Hugh Hewitt has a great article today about the ideology of the left attempting to move our country away from it's foundation principles. If there is no foundation to what our country holds true, then we are then free to change our foundation to whatever ideology is fashionable. We then ride the gravy train of moral relativism to whatever hellish abomination of a country we want. In other words, we then would be no different than any other two-bit country that changes it's constitution and guiding principles whenever a crisis or popular politician cries "change".
The proverb that declares "the wise man builds his house upon the rock" is as true today as it always has been true. This is a guiding principle behind a strict contructionist interpretation of our Constitution. Our Constitution is written in stone and difficult to change for a very wise reason. Moral relativism is dangerous and adherents to the idea that our Constitution is a living document and is subject to change at a whim advocate building a house on shifting sand.
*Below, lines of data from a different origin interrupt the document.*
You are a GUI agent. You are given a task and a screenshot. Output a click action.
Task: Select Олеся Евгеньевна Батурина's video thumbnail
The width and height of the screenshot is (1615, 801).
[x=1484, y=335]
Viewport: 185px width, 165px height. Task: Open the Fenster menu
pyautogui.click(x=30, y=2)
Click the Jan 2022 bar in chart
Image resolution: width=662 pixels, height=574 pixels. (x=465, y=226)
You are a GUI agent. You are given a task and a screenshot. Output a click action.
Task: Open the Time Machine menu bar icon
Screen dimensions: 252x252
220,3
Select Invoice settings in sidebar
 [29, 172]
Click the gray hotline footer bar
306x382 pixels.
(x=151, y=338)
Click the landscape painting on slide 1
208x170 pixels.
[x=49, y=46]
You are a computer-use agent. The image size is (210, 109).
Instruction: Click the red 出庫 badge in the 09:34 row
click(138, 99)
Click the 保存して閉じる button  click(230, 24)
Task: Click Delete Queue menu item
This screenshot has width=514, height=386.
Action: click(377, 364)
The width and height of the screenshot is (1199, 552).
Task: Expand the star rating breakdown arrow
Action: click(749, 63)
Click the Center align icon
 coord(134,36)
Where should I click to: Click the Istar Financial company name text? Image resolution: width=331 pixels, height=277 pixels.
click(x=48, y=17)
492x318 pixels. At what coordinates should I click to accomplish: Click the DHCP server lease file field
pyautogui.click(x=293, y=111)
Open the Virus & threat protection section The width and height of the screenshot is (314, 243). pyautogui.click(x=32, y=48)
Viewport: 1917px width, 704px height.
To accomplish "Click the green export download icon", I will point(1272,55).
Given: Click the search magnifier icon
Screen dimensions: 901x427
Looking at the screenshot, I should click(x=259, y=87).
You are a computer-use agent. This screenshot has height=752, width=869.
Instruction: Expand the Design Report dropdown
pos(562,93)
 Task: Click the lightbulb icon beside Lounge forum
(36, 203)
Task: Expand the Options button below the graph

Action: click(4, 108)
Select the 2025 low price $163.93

A house where self is supreme above all else, where the coffers of government are ripe for picking, where right is wrong and wrong is right, where it is illegal to utter anything that sounds religious or comes from faith.
I really appreciate Hugh's comments about Abraham Lincoln's second inaugural address. President Lincoln, perhaps our country's greatest president, espoused these words which are "built upon the rock" in the midst of civil war.
Neither party expected for the war the magnitude or the duration which it has already attained. Neither anticipated that the cause of the conflict might cease with or even before the conflict itself should cease. Each looked for an easier triumph, and a result less fundamental and astounding. Both read the same Bible and pray to the same God, and each invokes His aid against the other. It may seem strange that any men should dare to ask a just God's assistance in wringing their bread from the sweat of other men's faces, but let us judge not, that we be not judged. The prayers of both could not be answered. That of neither has been answered fully. The Almighty has His own purposes. "Woe unto the world because of offenses; for it must needs be that offenses come, but woe to that man by whom the offense cometh." If we shall suppose that American slavery is one of those offenses which, in the providence of God, must needs come, but which, having continued through His appointed time, He now wills to remove, and that He gives to both North and South this terrible war as the woe due to those by whom the offense came, shall we discern therein any departure from those divine attributes which the believers in a living God always ascribe to Him? Fondly do we hope, fervently do we pray, that this mighty scourge of war may speedily pass away. Yet, if God wills that it continue until all the wealth piled by the bondsman's two hundred and fifty years of unrequited toil shall be sunk, and until every drop of blood drawn with the lash shall be paid by another drawn with the sword, as was said three thousand years ago, so still it must be said "the judgments of the Lord are true and righteous altogether."
With malice toward none, with charity for all, with firmness in the right as God gives us to see the right, let us strive on to finish the work we are in, to bind up the nation's wounds, to care for him who shall have borne the battle and for his widow and his orphan, to do all which may achieve and cherish a just and lasting peace among ourselves and with all nations.
If Lincoln had uttered these words today, he would viscerated by the ideologues on the left as well as the MSM. He would be decried as a racist, a jingoist, accused of trying to establish a religion, of declaring moral superiority in his decisions and who knows what else.
How dare Abraham talk like this? I thank God President Lincoln built his house upon the rock. He knew where our country's foundation lay.